После 1945 года возможностей активно заниматься политикой у меня было еще меньше, чем университетом. Ко мне приходили побеседовать некоторые американцы, чтобы услышать мое мнение и сориентироваться в ситуации. Тогда американцы еще сами назначали членов временно существующих правительств, и мне тоже задавали вопрос — не соглашусь ли я стать министром культуры. Дальше разговоров дело не пошло. Я мучительно переживал, потому что вынужден был отказаться. Что же до моих суждений, то это все были ни к чему не обязывающие беседы — порой с людьми выдающимися, которые на первых порах приезжали в Германию после войны. Услышать и сказать довелось многое, причем настроение мое менялось: то я испытывал воодушевление, видя открывающиеся возможности, то впадал в уныние и безнадежность, глядя на реальное положение дел.

В особенности серьезны были размышления, вызванные изменениями в управлении послевоенной Германией. Вначале оккупационные власти назначали немцев в правительство. Теперь же на их место должно было заступить правительство победившей на всеобщих выборах партии. Оно должно было стать демократическим немецким правительством, на которое ляжет вся ответственность. Тогда я сказал одному американцу: «Вы вступили на путь, который Германию не спасет. Лучших людей, каких можно найти в Германии, заменят старые партийные функционеры, которые уже доказали свою неспособность в преддверии 1933 года. Станут управлять не только хорошие немцы, но и — причем в большей степени — немцы, политически коррумпированные. Факт остается фактом: оккупационные власти в конечных решениях реально сохраняют независимость. Вы должны открыто управлять этой Германией, беря на себя ответственность — через посредство разумнейших, наиболее патриотически настроенных немцев. Тогда процесс воспитания, в котором нам отказала история, по крайней мере, может начаться снизу при известной самостоятельности немцев. Он будет протекать не благодаря хорошим людям, не благодаря докладам или каким?то публикациям, не благодаря патетическим рассуждениям о великолепной и прекрасной демократии, а благодаря практике.

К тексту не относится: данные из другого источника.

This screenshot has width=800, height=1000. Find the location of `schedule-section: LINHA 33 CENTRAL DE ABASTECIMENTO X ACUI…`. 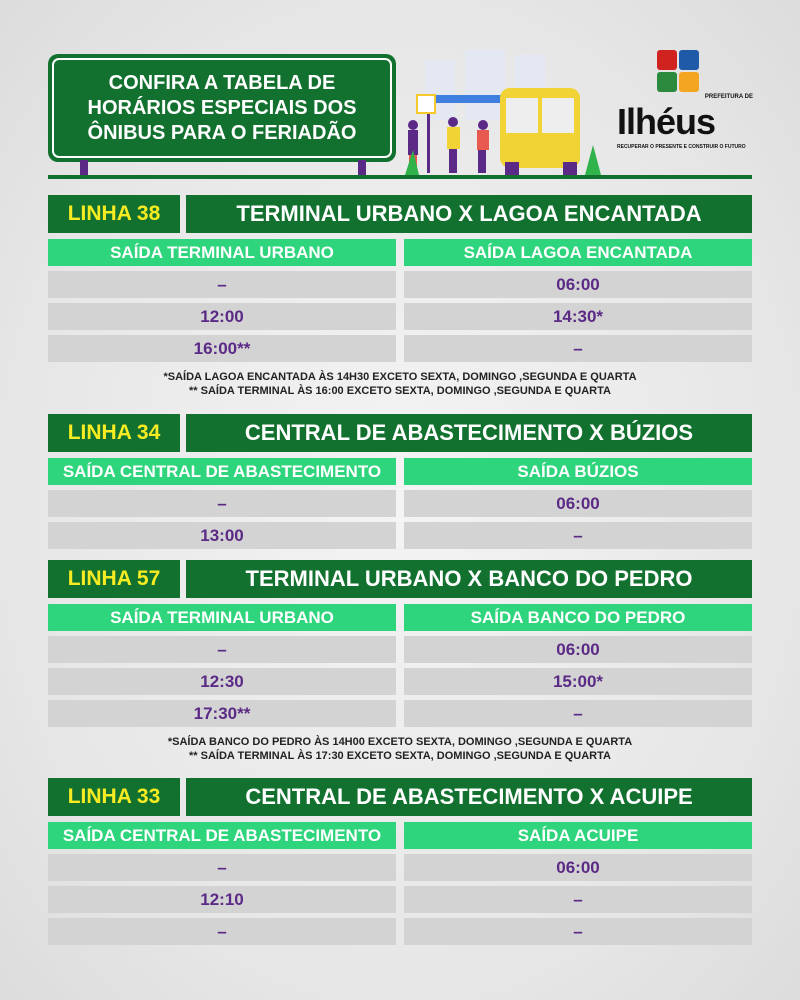

schedule-section: LINHA 33 CENTRAL DE ABASTECIMENTO X ACUI… is located at coordinates (400, 862).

Но она, эта практика, может начаться только внизу, в общинах. Рассмотрим пример: вот сейчас люди недовольны чересчур высокими ценами на картофель в Гейдельберге, а крестьяне — тем, что они выручают за картофель слишком мало (напомню, что крестьянин тогда получал 3 марки за центнер, а горожане платили по 12 марок). Что же происходит? Все требуют вмешательства государства, но государства еще не существует. Было бы правильно, если бы крестьянская община послала своих выборных представителей в Гейдельберг и они договорились бы там достичь цели разумными средствами и под собственную ответственность.